• EXCERPTED DATA:
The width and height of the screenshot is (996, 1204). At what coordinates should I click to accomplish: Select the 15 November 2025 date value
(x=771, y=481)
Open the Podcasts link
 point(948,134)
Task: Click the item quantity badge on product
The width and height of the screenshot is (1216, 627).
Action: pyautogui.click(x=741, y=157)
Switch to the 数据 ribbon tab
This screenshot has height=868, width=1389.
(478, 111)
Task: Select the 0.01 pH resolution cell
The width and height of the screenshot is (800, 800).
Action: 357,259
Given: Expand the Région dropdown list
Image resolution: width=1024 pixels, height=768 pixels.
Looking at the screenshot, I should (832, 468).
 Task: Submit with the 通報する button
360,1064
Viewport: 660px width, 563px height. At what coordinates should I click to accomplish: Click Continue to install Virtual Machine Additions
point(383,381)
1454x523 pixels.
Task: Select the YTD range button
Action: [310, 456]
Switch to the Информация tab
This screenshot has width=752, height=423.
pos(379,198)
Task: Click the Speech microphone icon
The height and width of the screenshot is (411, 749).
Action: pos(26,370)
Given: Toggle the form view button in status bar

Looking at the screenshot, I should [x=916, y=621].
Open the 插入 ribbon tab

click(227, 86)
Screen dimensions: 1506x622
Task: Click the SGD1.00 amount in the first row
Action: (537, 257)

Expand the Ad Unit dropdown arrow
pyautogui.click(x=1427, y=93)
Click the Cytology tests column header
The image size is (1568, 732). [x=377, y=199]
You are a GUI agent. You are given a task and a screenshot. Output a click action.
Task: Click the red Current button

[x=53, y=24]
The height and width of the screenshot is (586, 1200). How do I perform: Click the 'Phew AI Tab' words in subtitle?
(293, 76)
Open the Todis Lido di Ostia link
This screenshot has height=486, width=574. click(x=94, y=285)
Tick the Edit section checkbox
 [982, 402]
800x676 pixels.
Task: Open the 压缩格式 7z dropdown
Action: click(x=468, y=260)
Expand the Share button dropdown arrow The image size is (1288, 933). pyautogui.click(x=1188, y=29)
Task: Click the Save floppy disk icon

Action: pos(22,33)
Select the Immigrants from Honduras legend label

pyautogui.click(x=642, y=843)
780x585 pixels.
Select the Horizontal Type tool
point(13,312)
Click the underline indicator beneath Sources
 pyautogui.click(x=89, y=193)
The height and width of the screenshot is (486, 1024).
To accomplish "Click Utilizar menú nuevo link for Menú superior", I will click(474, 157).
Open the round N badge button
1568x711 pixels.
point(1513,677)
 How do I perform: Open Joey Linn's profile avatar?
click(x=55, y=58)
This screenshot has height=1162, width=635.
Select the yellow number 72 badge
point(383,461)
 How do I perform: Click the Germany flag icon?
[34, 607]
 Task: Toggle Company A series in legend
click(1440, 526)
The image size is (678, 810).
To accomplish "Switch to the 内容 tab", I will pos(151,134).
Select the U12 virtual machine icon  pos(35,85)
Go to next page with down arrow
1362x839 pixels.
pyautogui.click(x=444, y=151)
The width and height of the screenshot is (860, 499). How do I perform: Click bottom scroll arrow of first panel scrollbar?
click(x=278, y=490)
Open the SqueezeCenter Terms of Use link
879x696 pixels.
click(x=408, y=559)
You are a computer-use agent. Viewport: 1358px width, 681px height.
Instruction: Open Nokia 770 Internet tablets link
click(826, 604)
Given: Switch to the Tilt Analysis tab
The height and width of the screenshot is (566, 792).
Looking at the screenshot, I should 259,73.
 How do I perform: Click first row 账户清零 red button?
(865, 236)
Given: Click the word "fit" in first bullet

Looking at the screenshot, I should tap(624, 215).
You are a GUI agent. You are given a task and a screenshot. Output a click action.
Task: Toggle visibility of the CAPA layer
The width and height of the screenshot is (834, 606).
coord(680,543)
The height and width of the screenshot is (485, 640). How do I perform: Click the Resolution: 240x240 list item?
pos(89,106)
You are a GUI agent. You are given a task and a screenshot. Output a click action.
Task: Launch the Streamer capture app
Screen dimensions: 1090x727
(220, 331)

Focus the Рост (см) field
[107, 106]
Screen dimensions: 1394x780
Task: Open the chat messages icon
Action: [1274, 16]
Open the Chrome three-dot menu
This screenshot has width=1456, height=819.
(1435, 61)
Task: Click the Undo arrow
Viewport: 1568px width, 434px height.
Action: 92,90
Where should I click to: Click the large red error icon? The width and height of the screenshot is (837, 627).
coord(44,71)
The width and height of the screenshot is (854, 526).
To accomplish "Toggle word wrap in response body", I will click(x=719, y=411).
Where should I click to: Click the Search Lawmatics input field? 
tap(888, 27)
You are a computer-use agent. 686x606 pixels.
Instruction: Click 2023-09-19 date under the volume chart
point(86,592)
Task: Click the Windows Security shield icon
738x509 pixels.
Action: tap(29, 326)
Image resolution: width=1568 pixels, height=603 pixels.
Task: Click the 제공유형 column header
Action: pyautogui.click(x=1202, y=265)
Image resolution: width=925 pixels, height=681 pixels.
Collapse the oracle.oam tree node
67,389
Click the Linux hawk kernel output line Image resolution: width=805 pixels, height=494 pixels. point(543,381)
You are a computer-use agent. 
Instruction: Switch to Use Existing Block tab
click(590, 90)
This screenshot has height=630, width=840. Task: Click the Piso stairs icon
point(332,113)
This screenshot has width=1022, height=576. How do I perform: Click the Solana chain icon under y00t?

• TASK INSTRUCTIONS:
Tally the lines of the records above that contain the word "legend", and give only that number.

• COMPLETE RESPONSE:
2